Zhang Tieshan, the analyst of the website said that the increase of steel prices was attributed to the rebounding demand. The steel products that have increased prices include about 30 sorts.

Zhang said almost all the steel product prices have increased. For example, on Oct 17, 2008, the average price of deformed steel was 3,550 yuan per ton, however, this week the price rose 12.4 percent to 3,990yuan. Meanwhile, prices of hot-rolled steel increased from 3,770 yuan to 4,170 yuan, up 10.6 percent.

Since steel factories decreased output last year, steel supply became less, which was one reason of the price surge. Baosteel, a steel factory, has stopped its 6 blast furnances’ work for half a year since October.

Another analyst, zhu limin, who is from Shanghai Securities, said steel factories in China have utilized only a little more than their full capacity in the past months, only to balance the supply and the demand.

Zhu also said the 4-trillion yuan stimulus project emphasizing on elementary facilities such as railways and highways would make the steel industry recover. Now the project begins to work.

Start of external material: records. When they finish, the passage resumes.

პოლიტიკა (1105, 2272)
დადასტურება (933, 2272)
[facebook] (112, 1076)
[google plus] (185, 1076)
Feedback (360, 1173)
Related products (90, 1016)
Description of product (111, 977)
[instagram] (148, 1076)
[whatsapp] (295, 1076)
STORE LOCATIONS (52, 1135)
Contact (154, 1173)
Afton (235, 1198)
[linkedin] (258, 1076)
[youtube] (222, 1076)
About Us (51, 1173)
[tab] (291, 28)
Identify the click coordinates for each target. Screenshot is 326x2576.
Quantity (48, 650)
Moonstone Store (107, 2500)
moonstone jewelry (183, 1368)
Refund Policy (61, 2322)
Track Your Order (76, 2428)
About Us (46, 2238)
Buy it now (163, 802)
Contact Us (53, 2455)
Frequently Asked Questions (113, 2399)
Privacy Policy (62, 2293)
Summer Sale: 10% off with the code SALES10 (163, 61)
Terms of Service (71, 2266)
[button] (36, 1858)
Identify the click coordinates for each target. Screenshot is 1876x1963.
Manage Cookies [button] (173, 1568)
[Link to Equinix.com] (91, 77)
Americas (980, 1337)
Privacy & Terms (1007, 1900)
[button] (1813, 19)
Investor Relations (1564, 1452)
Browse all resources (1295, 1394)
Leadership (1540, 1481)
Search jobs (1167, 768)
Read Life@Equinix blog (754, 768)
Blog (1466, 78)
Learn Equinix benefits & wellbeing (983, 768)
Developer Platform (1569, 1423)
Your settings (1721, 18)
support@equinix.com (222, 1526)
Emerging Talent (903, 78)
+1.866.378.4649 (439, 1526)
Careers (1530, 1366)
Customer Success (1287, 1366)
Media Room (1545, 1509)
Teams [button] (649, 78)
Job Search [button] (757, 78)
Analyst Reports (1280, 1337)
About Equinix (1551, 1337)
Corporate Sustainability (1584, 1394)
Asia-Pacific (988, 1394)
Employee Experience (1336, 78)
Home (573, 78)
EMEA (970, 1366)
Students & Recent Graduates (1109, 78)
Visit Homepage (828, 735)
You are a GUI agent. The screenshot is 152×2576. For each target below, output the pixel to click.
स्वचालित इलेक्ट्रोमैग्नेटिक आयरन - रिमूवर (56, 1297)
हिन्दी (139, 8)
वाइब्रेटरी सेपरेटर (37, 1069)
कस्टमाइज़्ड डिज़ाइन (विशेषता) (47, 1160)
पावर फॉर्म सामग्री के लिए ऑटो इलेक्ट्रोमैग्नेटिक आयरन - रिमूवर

It is said by Zhu, an analyst from mysteel.com, although the total demand of steel is not known, a prediction of a 2 trillion Yuan used for mass construction is made by detailed projects estimation, which equals to a demand of more than 20 million tons of steel. A record demand of steel is possible due to the additional 100 billion Yuan of investment announced by the end of 2008.

The causes of the steel price rise according to Zhu, analyst from Shanghai Securities, are the rising shipping costs and increasing raw material prices such as coke and shredded.

However, analysts predicted a price drop in the near future when the annual iron ore price negotiations come to an end.

Zhu said that once negotiators reach to an agreement, steel prices will drop because the potential steel demand and excess credit will shrink in the global recession. It is possible that this year’s prices go back to 2007’s levels, which mean 40% to 50% less than that of last year. 

In fact, as an agreement on iron ore price reduction by 41 percent for 2009 between Russian steelmaker Magnitogorsk Iron and Steel Works (MMK) and Eurasian Natural Resources Corporation (ENRC) of Kazakhstan has been made in January, China has to follow a similar attitude in the ongoing iron ore negotiation.

It is said by Zhang that there is a demand of price cut in China, but the drop will not be as serious as MMK did. Due to the unpredictable conditions in export, the stimulus package of 4-trillion Yuan would not be a fix figure. Last year, 40 million tons of steel was exported from China, which almost equals to the same quantity the overall stimulus package.

According to Zhang that the price rise will stop when the current balance between supply and demand is changed as the Chinese steel mills enhance their output.